*** Opening of Given data ***
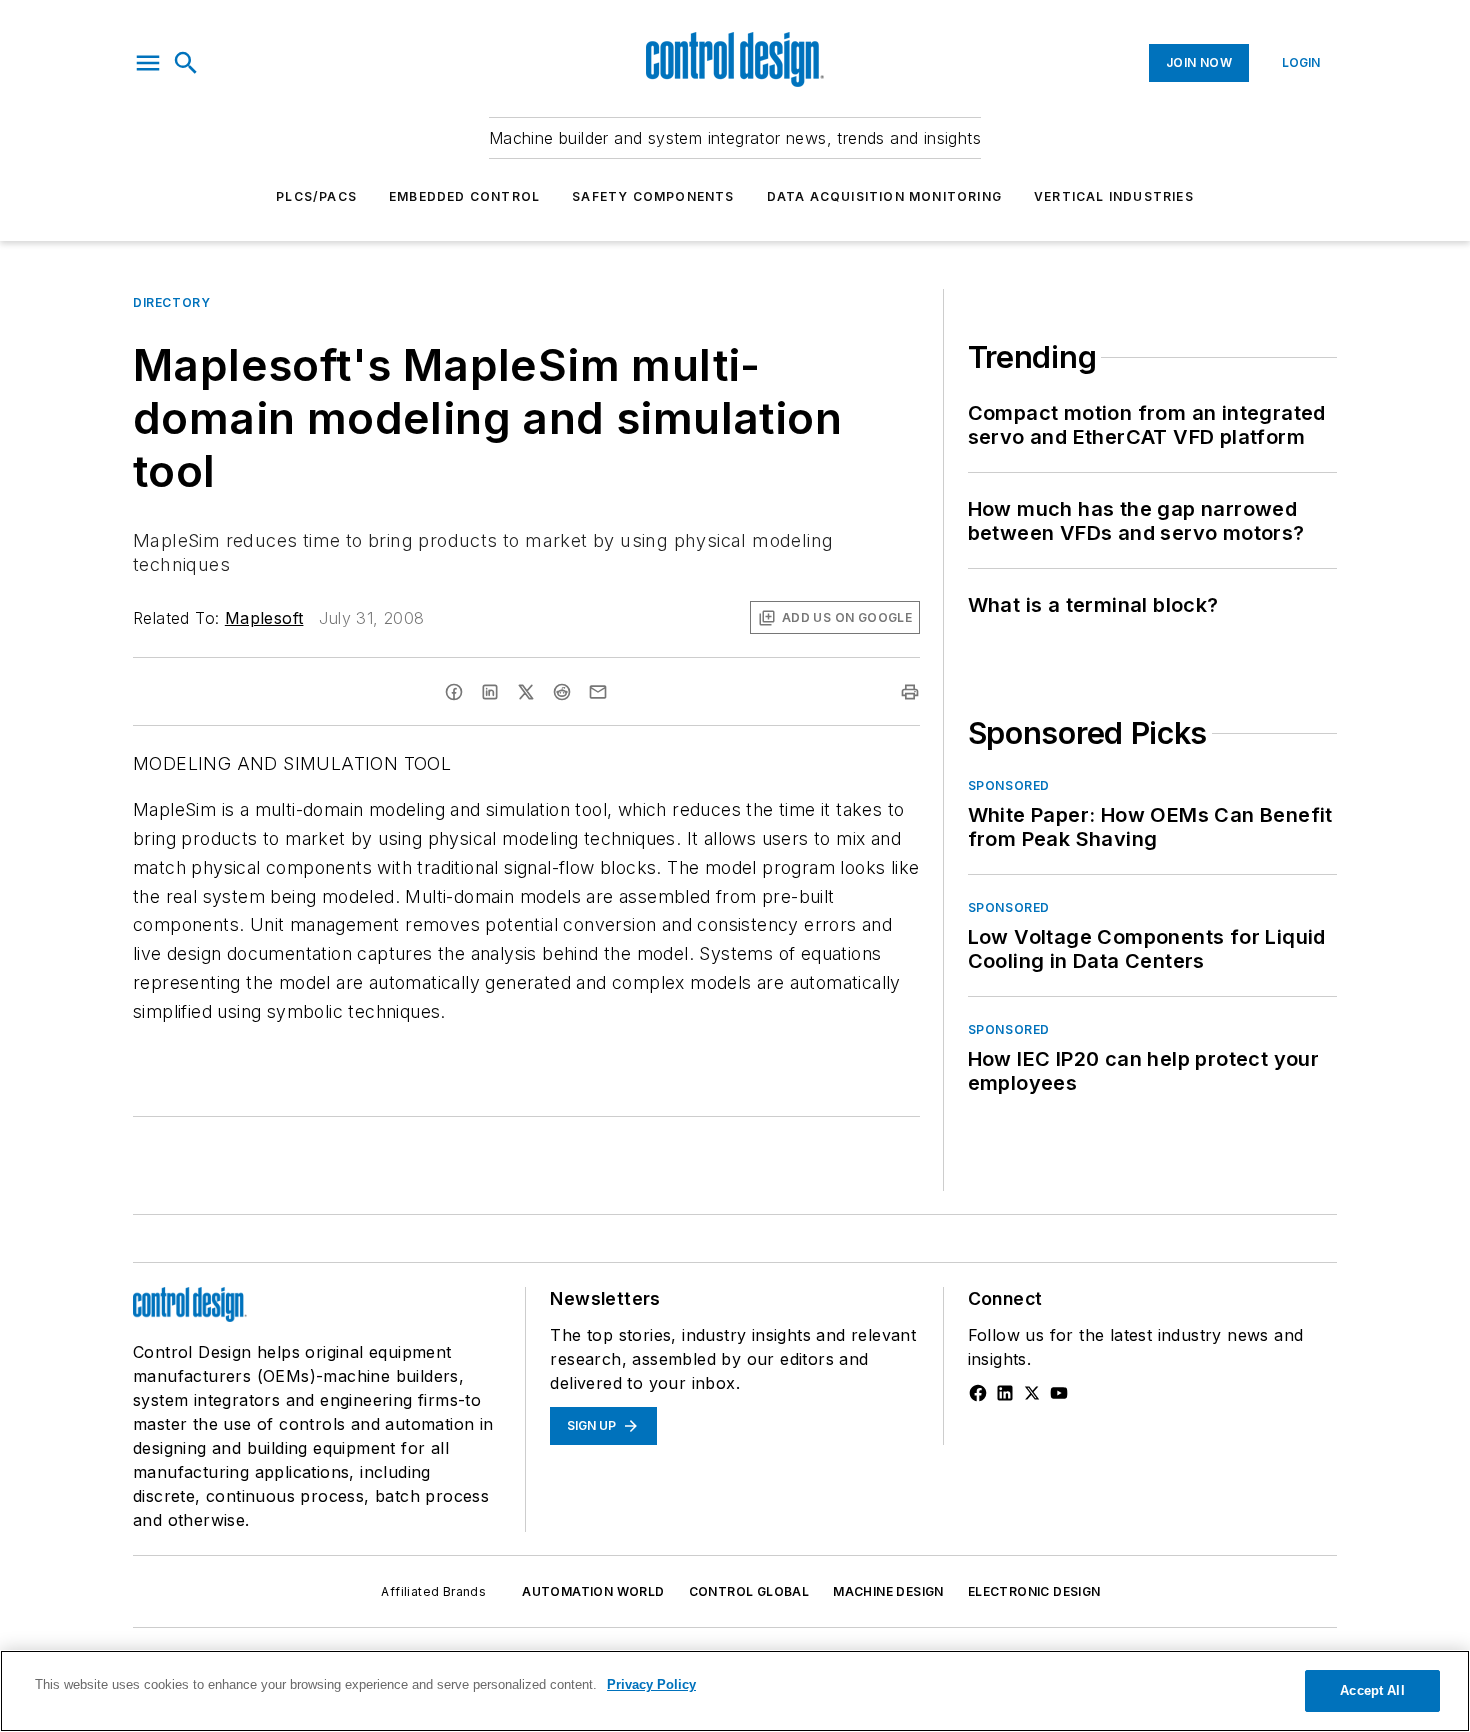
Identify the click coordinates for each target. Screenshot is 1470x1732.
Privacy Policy (651, 1684)
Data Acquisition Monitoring (884, 196)
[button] (148, 63)
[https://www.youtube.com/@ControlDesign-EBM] (1059, 1393)
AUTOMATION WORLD (593, 1591)
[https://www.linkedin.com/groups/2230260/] (1005, 1393)
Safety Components (653, 196)
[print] (910, 692)
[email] (598, 692)
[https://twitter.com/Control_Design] (1032, 1393)
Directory (171, 302)
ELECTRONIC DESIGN (1034, 1591)
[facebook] (454, 692)
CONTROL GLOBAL (749, 1591)
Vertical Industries (1114, 196)
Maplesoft (264, 618)
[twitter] (526, 692)
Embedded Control (464, 196)
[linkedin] (490, 692)
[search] (186, 63)
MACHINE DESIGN (888, 1591)
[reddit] (562, 692)
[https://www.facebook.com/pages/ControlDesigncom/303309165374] (978, 1393)
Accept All (1372, 1690)
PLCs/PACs (316, 196)
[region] (735, 1691)
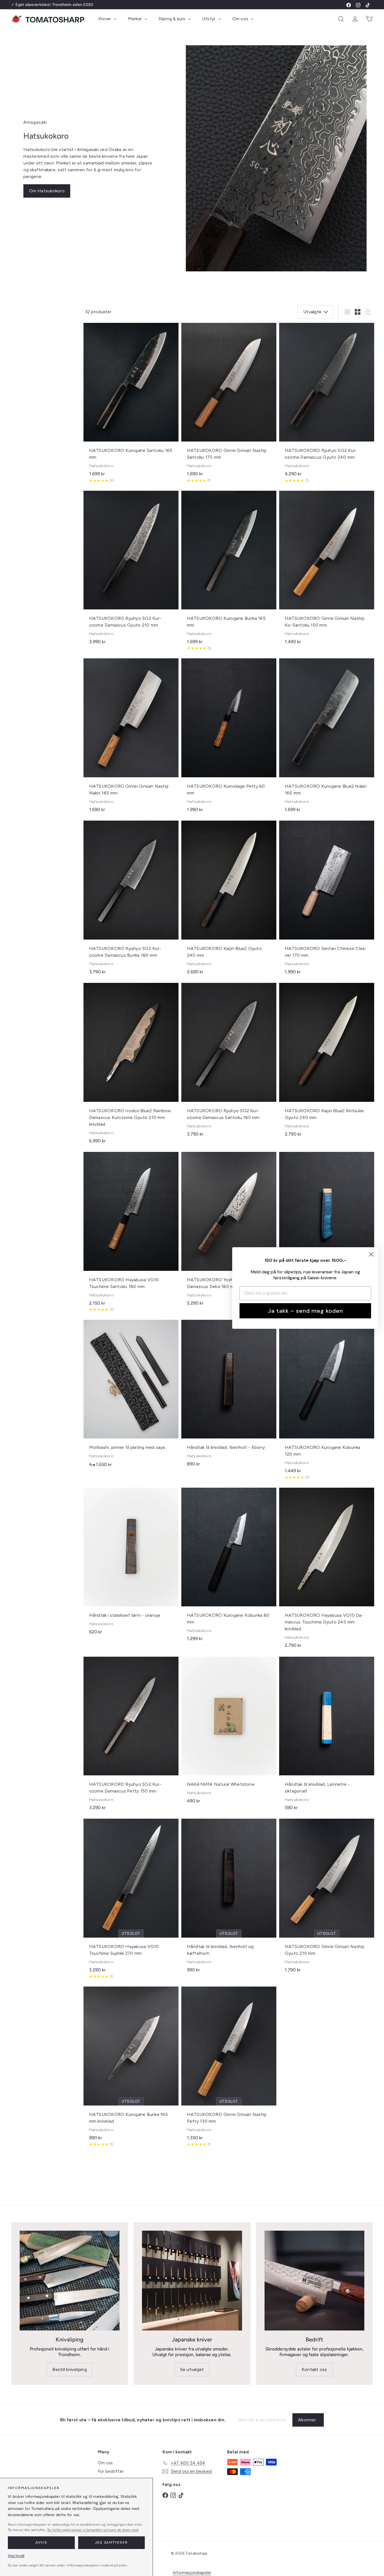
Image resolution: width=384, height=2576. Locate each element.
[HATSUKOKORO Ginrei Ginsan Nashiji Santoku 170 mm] (228, 405)
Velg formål (16, 2555)
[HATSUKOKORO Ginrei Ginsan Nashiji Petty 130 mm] (228, 2069)
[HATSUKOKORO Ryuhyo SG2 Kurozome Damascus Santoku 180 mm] (228, 1062)
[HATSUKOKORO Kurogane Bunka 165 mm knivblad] (131, 2069)
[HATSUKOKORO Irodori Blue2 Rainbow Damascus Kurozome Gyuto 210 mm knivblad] (131, 1066)
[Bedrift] (314, 2280)
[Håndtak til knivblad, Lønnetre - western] (326, 1228)
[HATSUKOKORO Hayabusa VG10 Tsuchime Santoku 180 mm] (131, 1234)
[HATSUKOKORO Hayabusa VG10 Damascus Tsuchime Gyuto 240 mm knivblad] (326, 1571)
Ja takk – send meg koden (305, 1310)
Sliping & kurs (173, 18)
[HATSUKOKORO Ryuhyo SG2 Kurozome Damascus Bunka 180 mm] (131, 900)
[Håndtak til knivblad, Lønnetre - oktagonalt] (326, 1736)
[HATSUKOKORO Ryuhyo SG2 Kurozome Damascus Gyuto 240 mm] (326, 405)
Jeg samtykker (111, 2543)
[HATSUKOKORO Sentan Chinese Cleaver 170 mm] (326, 900)
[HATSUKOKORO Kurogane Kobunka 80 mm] (228, 1567)
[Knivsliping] (69, 2280)
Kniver (105, 18)
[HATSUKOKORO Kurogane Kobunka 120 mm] (326, 1402)
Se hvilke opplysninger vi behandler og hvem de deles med (92, 2530)
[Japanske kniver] (192, 2280)
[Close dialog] (371, 1254)
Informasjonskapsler (192, 2572)
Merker (135, 18)
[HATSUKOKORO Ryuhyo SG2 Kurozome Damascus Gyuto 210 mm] (131, 570)
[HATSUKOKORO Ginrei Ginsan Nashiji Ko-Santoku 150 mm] (326, 570)
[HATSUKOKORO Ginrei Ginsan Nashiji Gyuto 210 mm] (326, 1898)
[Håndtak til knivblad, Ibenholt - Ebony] (228, 1396)
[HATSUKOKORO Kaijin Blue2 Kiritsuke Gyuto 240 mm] (326, 1062)
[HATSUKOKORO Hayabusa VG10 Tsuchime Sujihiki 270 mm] (131, 1901)
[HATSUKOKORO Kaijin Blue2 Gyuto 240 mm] (228, 900)
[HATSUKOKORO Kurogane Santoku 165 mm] (131, 405)
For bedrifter (111, 2471)
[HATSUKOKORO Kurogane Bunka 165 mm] (228, 573)
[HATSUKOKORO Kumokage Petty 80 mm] (228, 738)
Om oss (241, 18)
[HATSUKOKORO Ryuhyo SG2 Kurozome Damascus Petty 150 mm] (131, 1736)
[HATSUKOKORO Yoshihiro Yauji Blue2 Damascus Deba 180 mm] (228, 1231)
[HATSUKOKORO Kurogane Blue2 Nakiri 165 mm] (326, 738)
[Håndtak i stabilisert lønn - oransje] (131, 1564)
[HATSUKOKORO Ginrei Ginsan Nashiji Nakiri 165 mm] (131, 738)
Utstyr (209, 18)
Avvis (41, 2543)
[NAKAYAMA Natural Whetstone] (228, 1733)
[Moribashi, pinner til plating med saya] (131, 1397)
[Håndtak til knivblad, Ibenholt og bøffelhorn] (228, 1898)
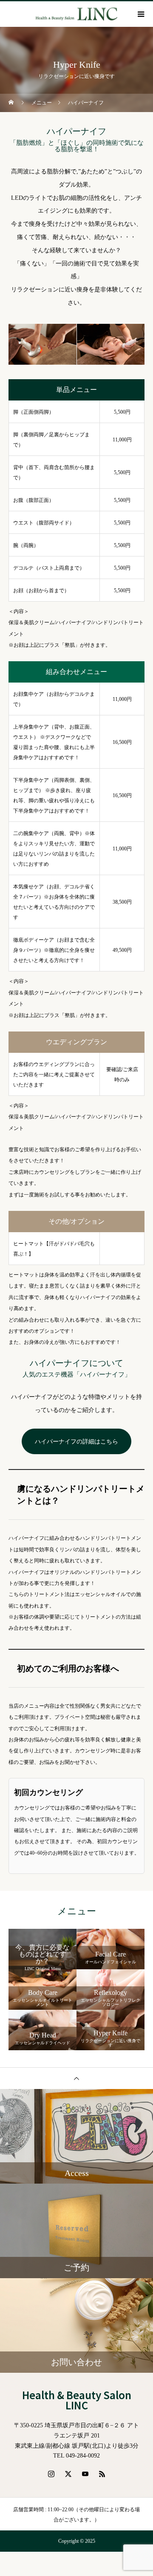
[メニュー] (140, 14)
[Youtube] (85, 2473)
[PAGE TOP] (76, 2078)
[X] (68, 2473)
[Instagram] (51, 2473)
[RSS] (102, 2473)
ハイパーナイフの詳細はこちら (76, 1441)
*** Close of Given data ***
What you should do —
Each line from the one that contains "[Youtube] (85, 2473)" through the last line of the listing above should be written out exactly, and no other line.

Expected answer —
[Youtube] (85, 2473)
[PAGE TOP] (76, 2078)
[X] (68, 2473)
[Instagram] (51, 2473)
[RSS] (102, 2473)
ハイパーナイフの詳細はこちら (76, 1441)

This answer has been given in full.